Arts & CultureKiddie Dope

Lactation Consultants Can Help With New-Baby Frustrations

There’s a lot that’s changed in the eight years separating my two children. For example, iPhones now exist. The birthing suites at both hospitals in town have undergone a makeover (some even with tubs!). And breastfeeding in public is now an accepted practice.

I’m not saying it was never appropriate to feed your baby in public before, but in the years since my daughter was born, a new law requires companies to accommodate nursing mothers; we’ve campaigned around this town (and across the country, really) to have businesses post breastfeeding-friendly stickers on their doors; and we’re also pretty good at openly mocking the occasional establishment that tries to shut down a breastfeeding mom.

But what we still haven’t quite gotten our heads around is the actual act of breastfeeding—at least, in a way that prepares a mom for what’s to come. The act of having the baby gets all the attention—and, yes, one could argue that it should. But we all seem to gloss over the fact that within days of giving life to a new human, your body then begins to produce milk that will sustain this new life for the next six to 12 months or more. Not only is it mind-blowing, but it fundamentally changes your body in a way you’ve never experienced before, at a time when all you want to do is get back to your normal body.

If I could go back in time to the 24 hours I spent in the hospital postpartum, I would grab that lactation consultant’s hand, pull her into the room, and ask her to explain a proper latch and show me different ways to hold my baby. Rather than lightly laugh and say, “No, I got this” as I wave her away, I would request that she stop by a second time to have me go through the motions again to be sure I was on the right track. And then I would have her give me a card with the hospital’s drop-in breastfeeding class information so I could go home, put it on my fridge, and then go in three days later when I’m in pain.

(Note to hospitals: Hire more lactation consultants.)

What I really, really wish the lactation consultant had told me, while I lay in bed with a tiny, squirmy, sleepy baby, was the hard truth: Breastfeeding is hard and overwhelming and painful at first. You will be frustrated and sore and tired and feel like your baby is not getting enough to eat.

But it does get better, I promise. Just like your body recovers from the birth process, your body (and your new baby) also adjusts to this crazy new thing that your breasts do. It’s hard, but if you can make it through the first two weeks, then you can make it through the next two weeks. And then you’ll be a month in and so much better at this than you once were.

It. Gets. Better.

I say this because, after having attended breastfeeding support classes in several locations across Athens, this is the one thing that everyone, finally, tells the handful of new moms in the room. I’m passing it on here because I wish someone had told me this before my children were born.

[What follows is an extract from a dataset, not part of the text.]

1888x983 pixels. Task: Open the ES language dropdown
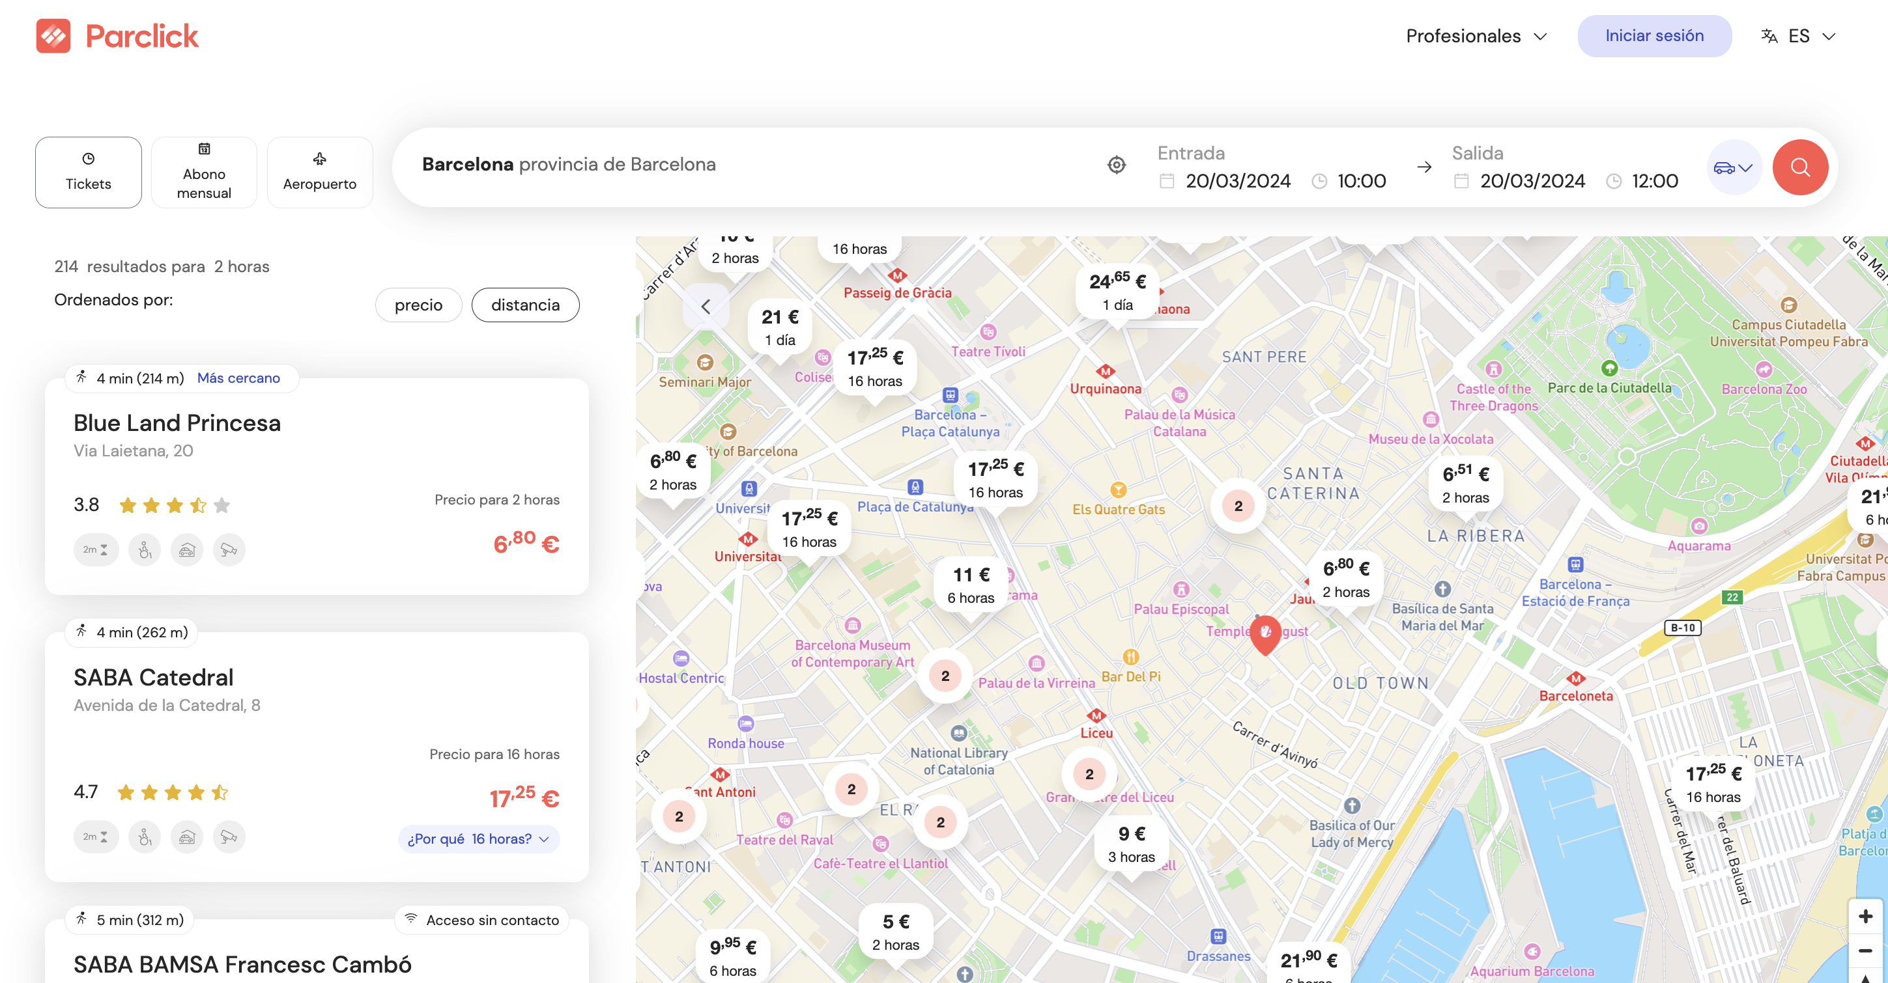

If you take away nothing else from this column today, understand this: The first thing you should do when that baby comes out of you is put it on your breast. Keep practicing at the hospital. Call the lactation consultant to be sure it’s going OK (even if you think it’s fine), and be prepared for several weeks of struggle before it starts to click.

Here’s a quick run-down of where you can go to get some support. If you want, go before you have that baby, but expect to go back, because I promise you, nothing will make sense until you’re holding that baby and have accepted the fact that your breasts are no longer yours (and you’ve gone outside to check the mail with only half of your tank top on… not that that’s ever happened to me).

Monday: 10:30 a.m.–12 p.m. (first and third Mondays), Black Mothers Breastfeed, Athens-Clarke County Library Multipurpose Room, 2525 Baxter St.

1–3 p.m., Bundles of Joy Breastfeeding Support Group, St. Mary’s Hospital

6:30–8:30 p.m., Mother Care Breastfeeding Support Group, Athens Regional Medical Center

Tuesday: 10–11:30 a.m., La Leche League, The Natural Baby, 1590 Prince Ave.

Wednesday: 4–6 p.m., Breastfeeding support provided by By your Leave, Reblossom Mama & Baby (220 N. Milledge Ave.)

Thursday: 10:30 a.m.–12 p.m., Toddle Time, St. Mary’s (aimed at toddlers and second-time moms, although lactation support is also offered)

11 a.m.–2 p.m., New Moms’ Group, Reblossom (not specifically lactation focused, but a good place to get some tips and peer support)

6:30–8:30 p.m., Mother Care Breastfeeding Support Group, Athens Regional Medical Center

Saturday: 10:30 a.m.–12:30 p.m., Breastfeeding support provided by By Your Leave, Reblossom

Note, too, that whether you gave birth at ARMC or St. Mary’s—or somewhere else —both hospitals have lactation consultants who can help you outside of these support groups. ARMC also offers a Breastfeeding Basics class once a month; visit for details.